■ **ACTION ITEM**: Set down exactly the lines from the one containing "TELEVISION (72, 16)" through the last line of the data below, and no others.

--------

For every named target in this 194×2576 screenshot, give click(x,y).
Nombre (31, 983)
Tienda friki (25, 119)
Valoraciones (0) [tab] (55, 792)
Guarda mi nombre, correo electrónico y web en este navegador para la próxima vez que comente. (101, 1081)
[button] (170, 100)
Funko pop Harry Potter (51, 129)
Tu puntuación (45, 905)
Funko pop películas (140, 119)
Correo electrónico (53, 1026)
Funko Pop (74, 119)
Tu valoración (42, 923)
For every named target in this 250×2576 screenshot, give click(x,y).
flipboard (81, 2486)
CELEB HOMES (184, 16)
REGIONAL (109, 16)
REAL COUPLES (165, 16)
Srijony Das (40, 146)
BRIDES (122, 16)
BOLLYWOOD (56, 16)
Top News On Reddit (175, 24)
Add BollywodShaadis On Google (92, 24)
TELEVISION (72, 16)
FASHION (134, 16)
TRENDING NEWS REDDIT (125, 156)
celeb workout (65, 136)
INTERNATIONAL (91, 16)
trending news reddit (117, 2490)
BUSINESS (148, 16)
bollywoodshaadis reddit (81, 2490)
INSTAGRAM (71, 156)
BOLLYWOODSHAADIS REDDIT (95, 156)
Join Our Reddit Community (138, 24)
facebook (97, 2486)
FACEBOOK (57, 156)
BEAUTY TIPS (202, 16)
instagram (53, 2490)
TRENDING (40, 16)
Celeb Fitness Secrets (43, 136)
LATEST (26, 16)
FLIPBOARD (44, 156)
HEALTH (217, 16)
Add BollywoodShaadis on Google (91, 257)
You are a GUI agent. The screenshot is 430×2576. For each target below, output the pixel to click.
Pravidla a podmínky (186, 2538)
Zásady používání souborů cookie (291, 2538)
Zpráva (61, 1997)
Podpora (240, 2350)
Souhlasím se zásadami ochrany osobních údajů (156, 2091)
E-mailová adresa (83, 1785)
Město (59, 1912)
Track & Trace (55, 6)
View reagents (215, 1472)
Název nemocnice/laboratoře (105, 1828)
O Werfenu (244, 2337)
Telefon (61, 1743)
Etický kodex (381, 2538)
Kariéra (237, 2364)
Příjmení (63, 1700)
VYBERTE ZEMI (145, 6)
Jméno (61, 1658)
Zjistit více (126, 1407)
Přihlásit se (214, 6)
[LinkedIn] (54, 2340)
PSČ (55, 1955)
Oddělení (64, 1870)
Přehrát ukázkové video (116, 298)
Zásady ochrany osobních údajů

--------

■ **SOLUTION TO THIS TASK**:
TELEVISION (72, 16)
FASHION (134, 16)
TRENDING NEWS REDDIT (125, 156)
celeb workout (65, 136)
INTERNATIONAL (91, 16)
trending news reddit (117, 2490)
BUSINESS (148, 16)
bollywoodshaadis reddit (81, 2490)
INSTAGRAM (71, 156)
BOLLYWOODSHAADIS REDDIT (95, 156)
Join Our Reddit Community (138, 24)
facebook (97, 2486)
FACEBOOK (57, 156)
BEAUTY TIPS (202, 16)
instagram (53, 2490)
TRENDING (40, 16)
Celeb Fitness Secrets (43, 136)
LATEST (26, 16)
FLIPBOARD (44, 156)
HEALTH (217, 16)
Add BollywoodShaadis on Google (91, 257)
You are a GUI agent. The screenshot is 430×2576. For each target below, output the pixel to click.
Pravidla a podmínky (186, 2538)
Zásady používání souborů cookie (291, 2538)
Zpráva (61, 1997)
Podpora (240, 2350)
Souhlasím se zásadami ochrany osobních údajů (156, 2091)
E-mailová adresa (83, 1785)
Město (59, 1912)
Track & Trace (55, 6)
View reagents (215, 1472)
Název nemocnice/laboratoře (105, 1828)
O Werfenu (244, 2337)
Telefon (61, 1743)
Etický kodex (381, 2538)
Kariéra (237, 2364)
Příjmení (63, 1700)
VYBERTE ZEMI (145, 6)
Jméno (61, 1658)
Zjistit více (126, 1407)
Přihlásit se (214, 6)
[LinkedIn] (54, 2340)
PSČ (55, 1955)
Oddělení (64, 1870)
Přehrát ukázkové video (116, 298)
Zásady ochrany osobních údajů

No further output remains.